VERKOLJE, Johannes I
(b. 1650, Amsterdam, d. 1693, Delft)
Dutch painter, member of a family of painters. He was the son of a locksmith, specialized in genre scenes set in richly furnished interiors, although he also painted mythological scenes and portraits. His two sons, Nicolaas Verkolje and Johannes Verkolje II (d 1760) were also painters and his followers.
According to Houbraken, he spent six months as the pupil of Jan Andrea Lievens (1644-1680), where he completed unfinished mythological and genre pictures by Gerrit Pietersz. van Zijl (1619-1665). Verkolje married Judith Voorheul in Delft in 1672 and in the following year joined the city's Guild of St Luke, serving as its dean between 1678 and 1688.

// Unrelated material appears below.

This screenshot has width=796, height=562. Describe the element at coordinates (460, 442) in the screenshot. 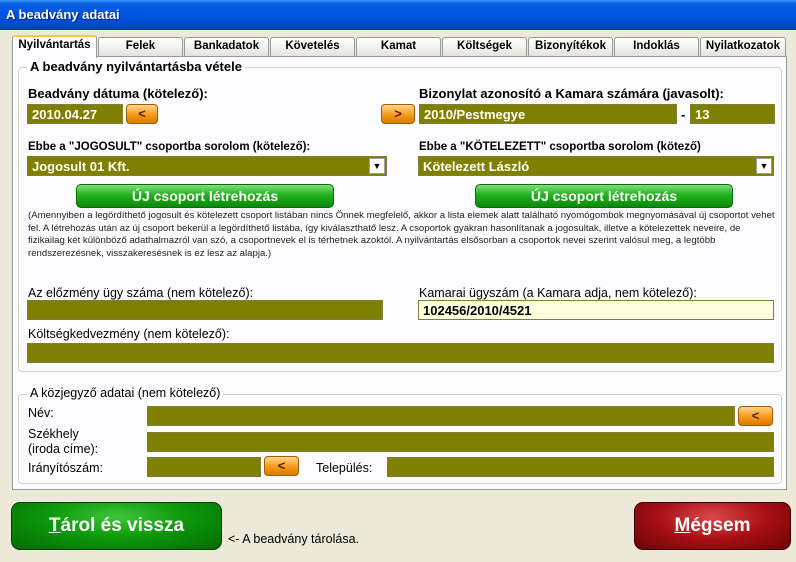

I see `notary-seat-field` at that location.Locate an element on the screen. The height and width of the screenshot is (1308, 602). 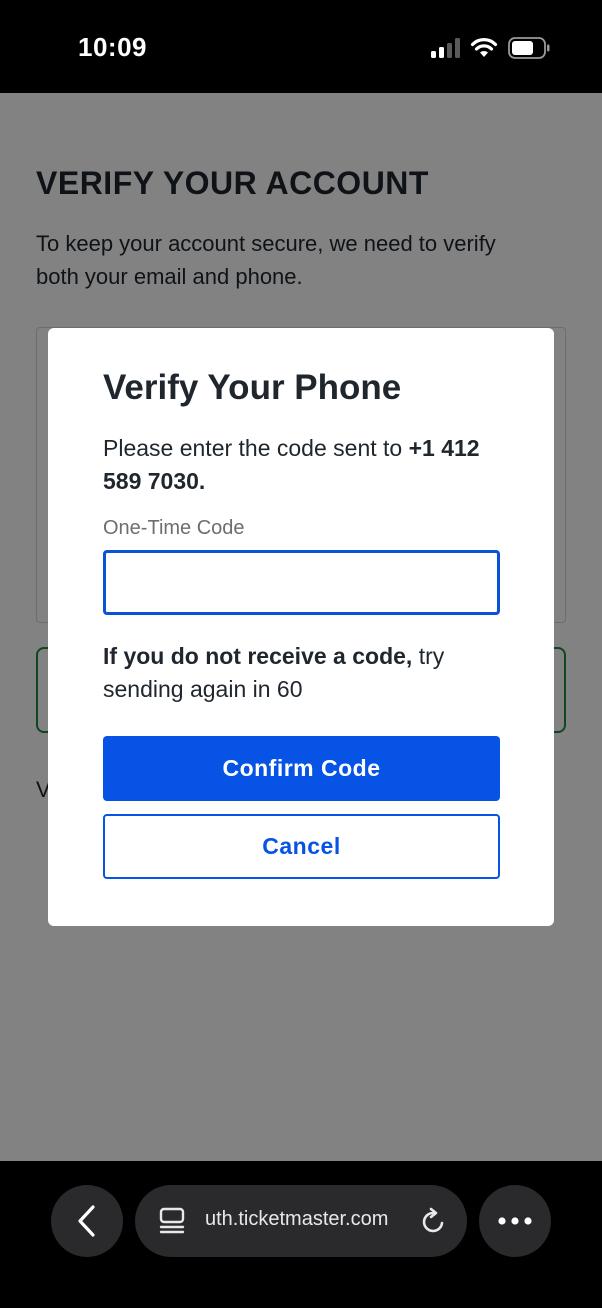
resend-bold: If you do not receive a code, is located at coordinates (258, 656).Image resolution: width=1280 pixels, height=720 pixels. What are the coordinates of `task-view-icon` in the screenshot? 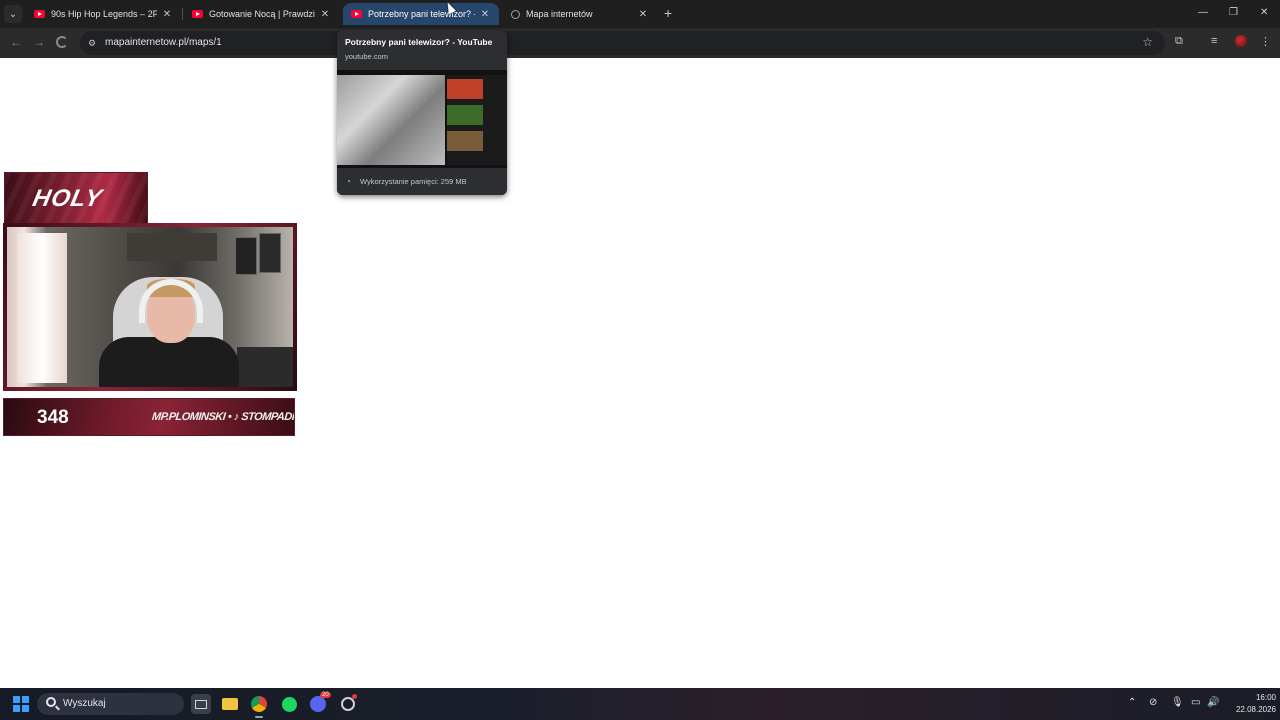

Verkolje's genre scenes, for example the Musical Company (1673; Amsterdam, Rijksmuseum), The Messenger (1674; The Hague, Mauritshuis) and the Elegant Couple (c. 1674; private collection), were influenced by Gabriel Metsu, Gerard Terborch and Caspar Netscher. Verkolje's portraits commanded high prices and were greatly valued for their outstanding finish, a style more polished than that of his predecessors. His work as a mezzotint engraver was equally appreciated and sought after. On the basis of a few mezzotints made between 1680 and 1684 after the work of English artists, it is generally supposed that Verkolje lived in London at that time, although this is unproven.
As a draughtsman, he made precise, small cabinet pieces usually employing pen and ink with brown wash or watercolour heightened with white chalk. Houbraken mentioned Albertus van der Burgh (b 1672), Joan van der Spriet (active c. 1700) and Willem Verschuuring (1657-1715), among others, as Verkolje's pupils.